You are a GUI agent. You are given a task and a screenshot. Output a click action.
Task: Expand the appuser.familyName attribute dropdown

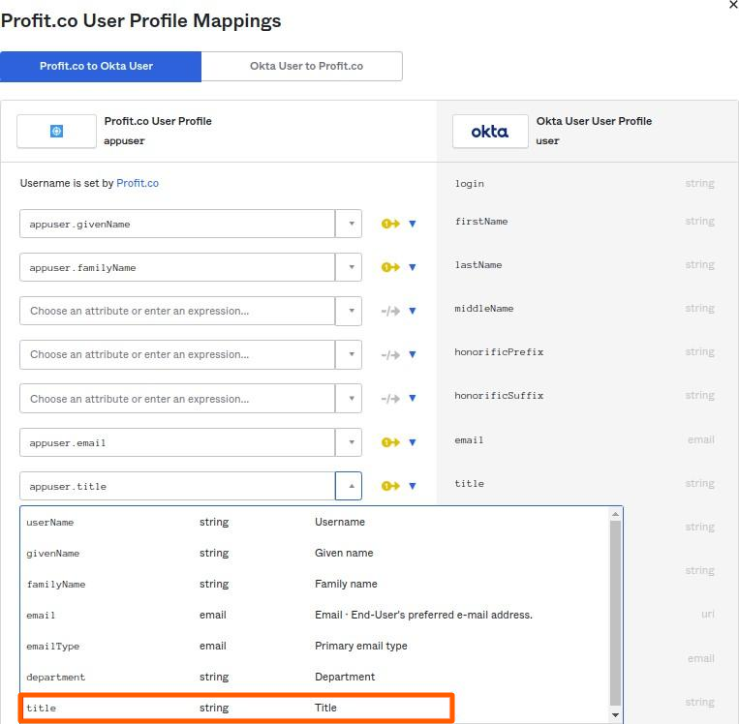tap(349, 267)
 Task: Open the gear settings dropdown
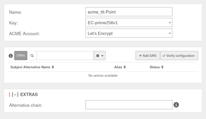[x=100, y=56]
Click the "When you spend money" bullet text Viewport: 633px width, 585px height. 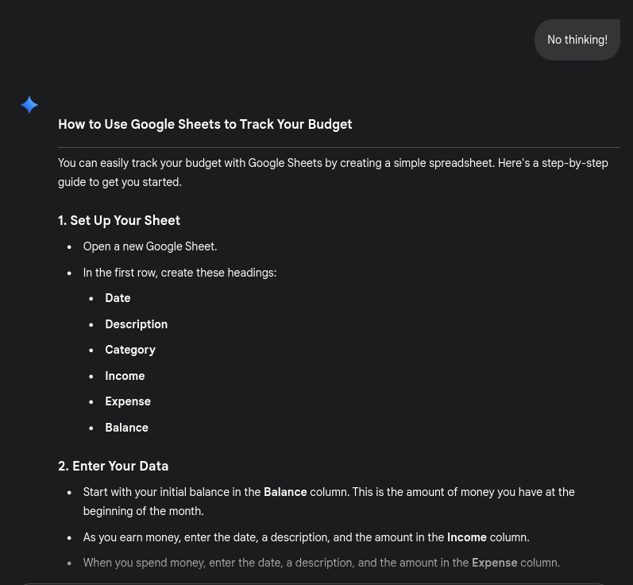(276, 564)
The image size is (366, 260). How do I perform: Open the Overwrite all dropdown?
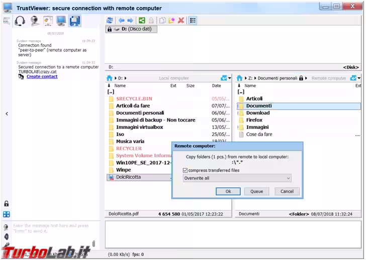[237, 178]
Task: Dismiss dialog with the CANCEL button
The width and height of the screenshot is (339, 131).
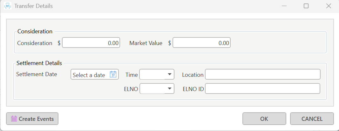Action: pos(312,119)
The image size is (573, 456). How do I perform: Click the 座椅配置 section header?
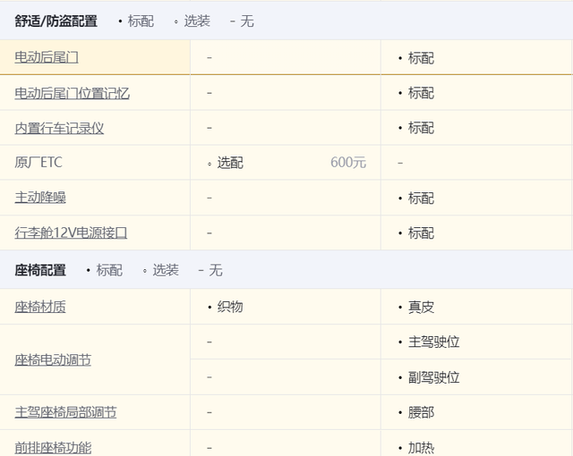(40, 270)
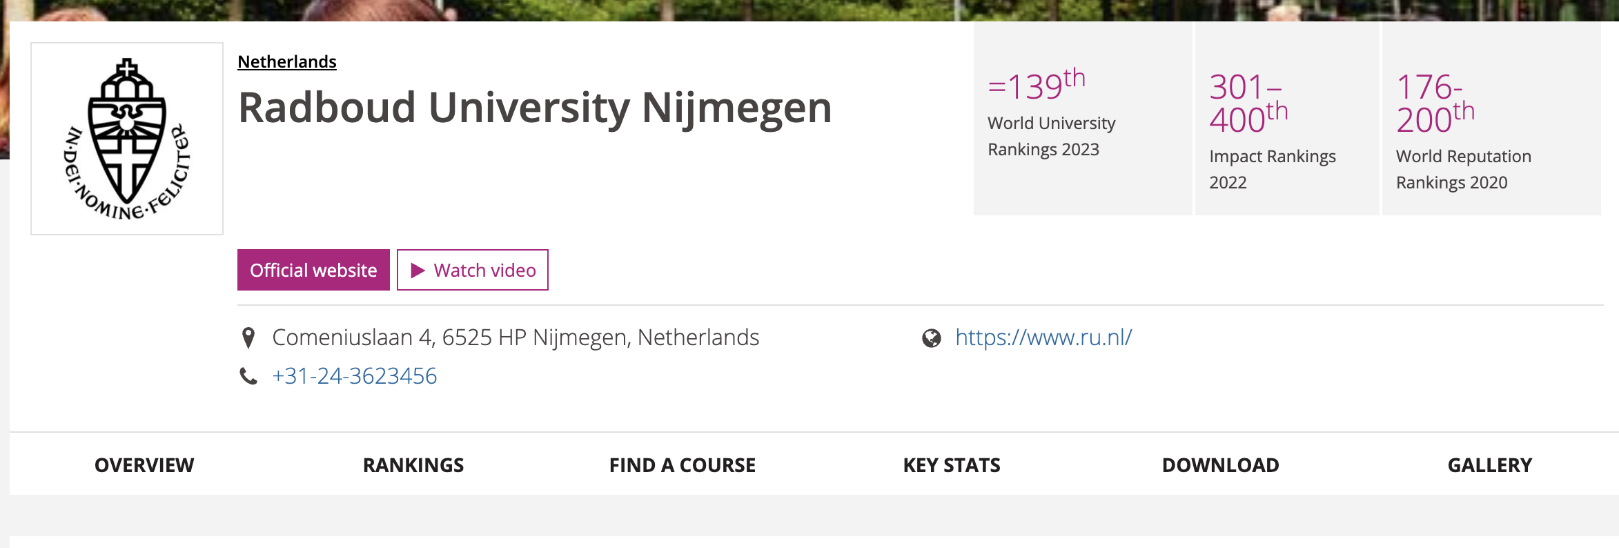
--
▶ Exercise directions:
Pictures stay out. Copy exactly, and only, the lines from the one containing "The image size is (366, 260)." through the end of the data.

▶ Exercise result:
The image size is (366, 260). How do I perform: Open the Overwrite all dropdown?
[237, 178]
Task: Dismiss dialog with the CANCEL button
The width and height of the screenshot is (339, 131).
Action: pos(312,119)
The image size is (573, 456). How do I perform: Click the 座椅配置 section header?
(40, 270)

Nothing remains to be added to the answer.